*Fragmento elegido*
------------------------------

Los hechos del caso son éstos: 1) Russell ha planeado, desde el principio, ir a la universidad y estudiar historia. Es la asignatura que más le interesa en el instituto y sus amigos también van a ir, y en definitiva, parece haber sido el mejor plan durante algunos años; 2) Alex Crowe ha estado sin trabajo durante casi un año y no hay dinero para mandar a Russell a la universidad; 3) Russell se ha convencido a sí mismo de la imposibilidad del plan A y ha formulado uno alternativo. El truco es hacer que este plan suene como, bueno, como cualquier otro que no sea un plan B inducido por el desempleo.
“Papá, he estado pensando en el año que viene.”
Ahora Alex tiene la cabeza metida en el armario bajo el fregadero. Parece murmurar un gruñido en respuesta al comentario de Russell pero el sonido puede ser sólo el resultado de la incómoda posición en la que está.
“Y quiero...- bueno, mira, no sé exactamente cómo va a salir, pero la idea de ser un artista de algún tipo es algo que siento que necesito seguir. Que sea la música o actuar o lo que sea, ¿sabes?”
Alex saca la cabeza, se incorpora para mirar a su hijo. Lo hace durante largo tiempo. Tan largo que Russell ha abierto la boca para volver a contar su historia cuando habla por fin. “Esa no es una idea tan brillante, Russ. ¿Sabes cuántos camareros en Sydney...”. ¿… son actores sin trabajo? Venga, papá, ¿podrías decir algo nuevo? Sí, un montón de actores no trabajan, pero también hay un montón que sí lo hacen. Especialmente los buenos. Y yo soy bueno. Esos tíos que sirven ensaladas en Sydney...- bueno, además yo soy diferente, también voy a tener una banda. Soy polifacético, ¿verdad?”. Alex suspira y se apoya contra el armario al lado del que ha estado metiéndose.
“Escucha, Russ. No me voy a entrometer, hijo. Tú y Terry sois ya unos hombres, y Dios sabe que mi propio padre..., bueno, la mayoría de la gente no espera que sus hijos tengan la clase de trabajo que yo he tenido, con los pubs y el catering para los del cine y todo eso. Pero esa historia del espectáculo... es voluble. No puedes contar con ello todo el tiempo, Russ. Al menos ve a algún instituto técnico o algo – consigue algo más seguro a lo que puedas recurrir.”
Russell se ríe abiertamente. “Papá, estoy bastante seguro de que en algún momento de la vida, ¡diablos! -quizás una y otra vez, me caeré de boca. (De todas maneras, no me puedo poner más feo, ¿no?). Pero también estoy bastante seguro de que nunca me voy a caer de espaldas, ¿sabes lo que quiero decir?” Russell sonríe a su padre, sintiendo que ha conseguido un buen balance entre la terquedad y el deseo genuino de su aprobación.
Alex mira a su hijo con una expresión en la cara que es imposible de leer. “Guarda la leche”, le dice mientras se vuelve a meter bajo el fregadero.

------------------------------

*Extracto de datos*
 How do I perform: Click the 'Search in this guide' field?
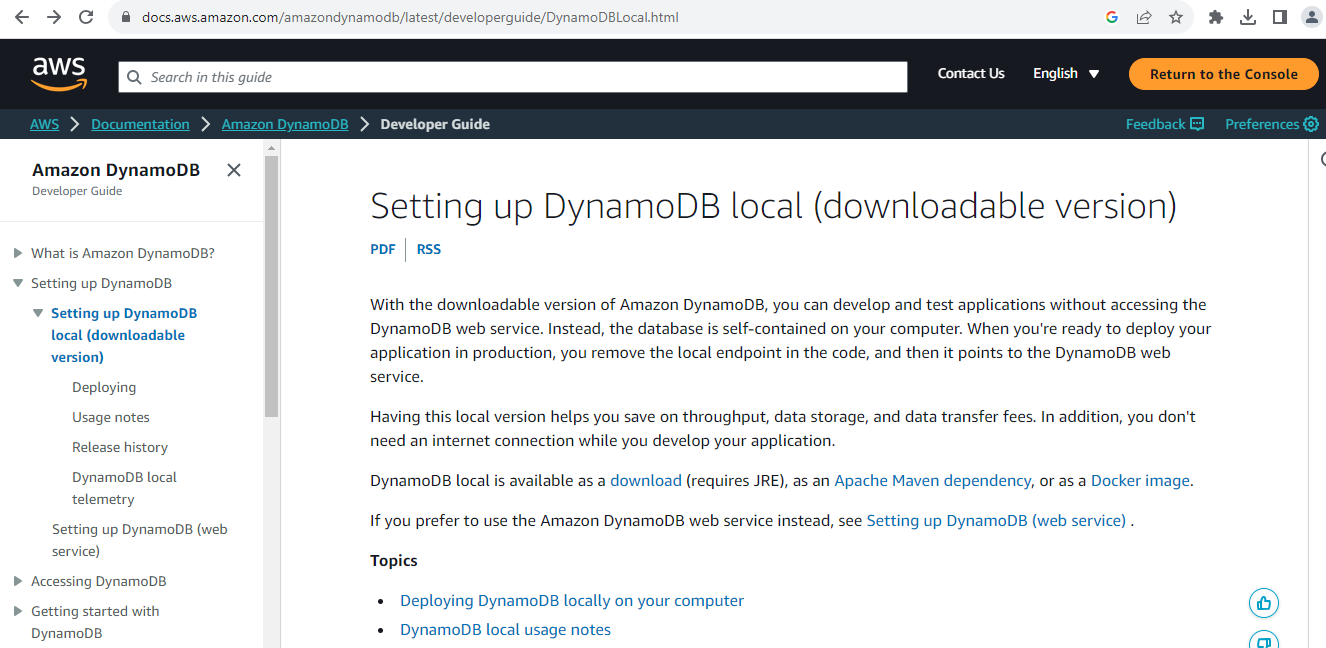[512, 77]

------------------------------

*Objetivo*
Vuelve a escribir el fragmento, empezando por "Alex saca la" y siguiendo hasta "ha estado metiéndose.", pero cambia "camareros" por "taxistas". El listado viene de otra fuente distinta.

*Resultado*
Alex saca la cabeza, se incorpora para mirar a su hijo. Lo hace durante largo tiempo. Tan largo que Russell ha abierto la boca para volver a contar su historia cuando habla por fin. “Esa no es una idea tan brillante, Russ. ¿Sabes cuántos taxistas en Sydney...”. ¿… son actores sin trabajo? Venga, papá, ¿podrías decir algo nuevo? Sí, un montón de actores no trabajan, pero también hay un montón que sí lo hacen. Especialmente los buenos. Y yo soy bueno. Esos tíos que sirven ensaladas en Sydney...- bueno, además yo soy diferente, también voy a tener una banda. Soy polifacético, ¿verdad?”. Alex suspira y se apoya contra el armario al lado del que ha estado metiéndose.